Instruction:
Copy the lines below verbatim, starting at the line containing "Task: Open the Action menu" and ending at the last line, with both of those lines included. Leave the pictures out of your copy.

Available data:
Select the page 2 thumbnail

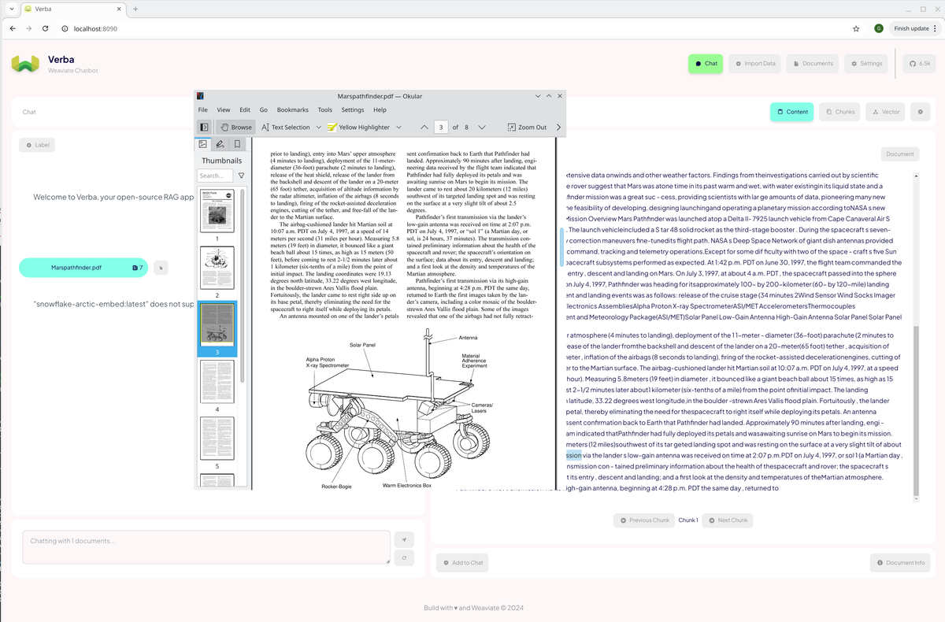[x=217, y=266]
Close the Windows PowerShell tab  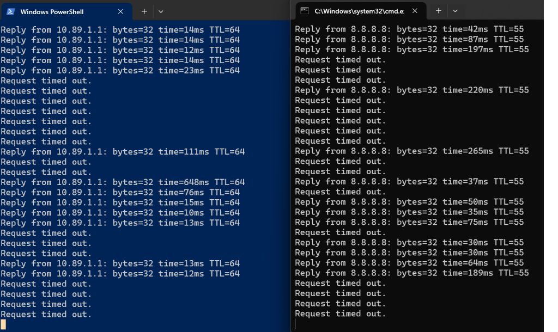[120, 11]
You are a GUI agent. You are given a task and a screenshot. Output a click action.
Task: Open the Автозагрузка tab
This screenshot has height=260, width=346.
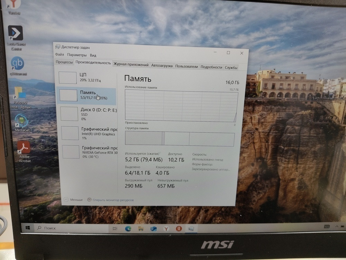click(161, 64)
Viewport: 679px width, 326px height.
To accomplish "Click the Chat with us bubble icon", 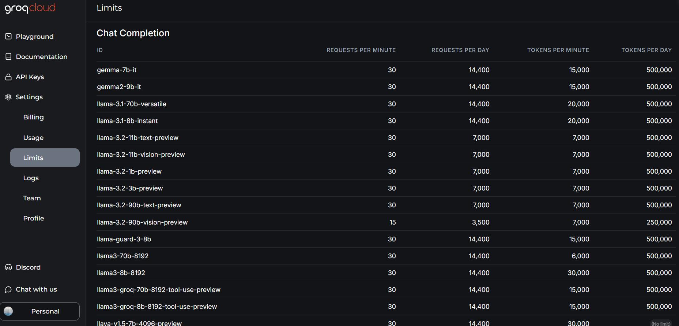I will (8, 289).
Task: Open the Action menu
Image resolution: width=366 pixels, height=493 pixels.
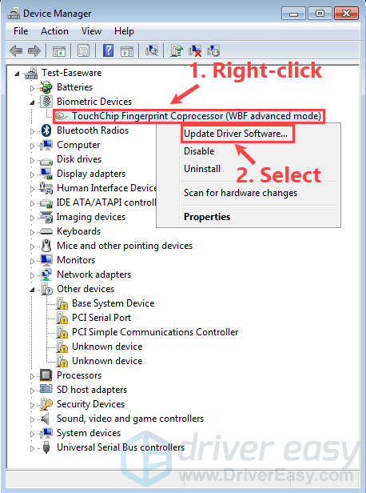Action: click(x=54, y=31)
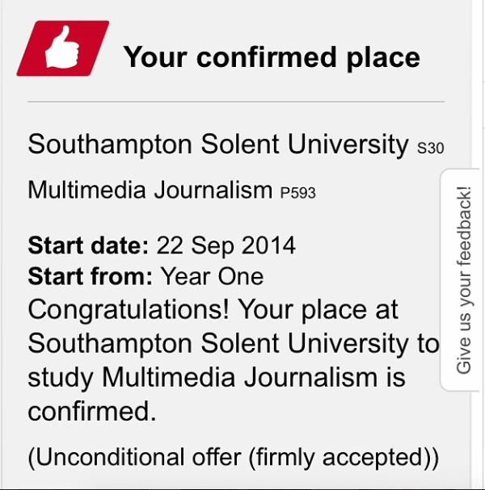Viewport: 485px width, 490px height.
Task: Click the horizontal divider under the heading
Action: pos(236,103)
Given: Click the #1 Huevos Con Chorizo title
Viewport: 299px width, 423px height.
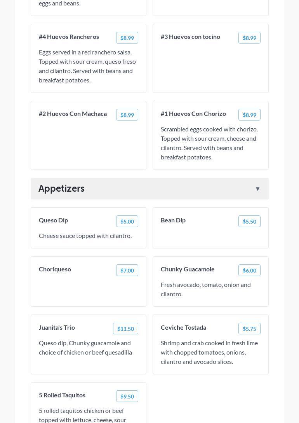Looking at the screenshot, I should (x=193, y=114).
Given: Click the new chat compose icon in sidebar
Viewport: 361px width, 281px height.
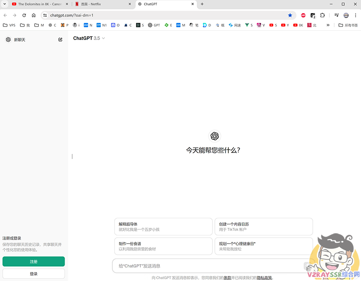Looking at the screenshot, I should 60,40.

Solution to this exercise:
Task: Open the Action menu
Image resolution: width=366 pixels, height=493 pixels.
Action: click(x=54, y=31)
Viewport: 485px width, 490px height.
Task: Click the horizontal divider under the heading
Action: pos(236,103)
Given: Click the #1 Huevos Con Chorizo title
Viewport: 299px width, 423px height.
Looking at the screenshot, I should (x=193, y=114).
Given: Click the new chat compose icon in sidebar
Viewport: 361px width, 281px height.
Looking at the screenshot, I should 60,40.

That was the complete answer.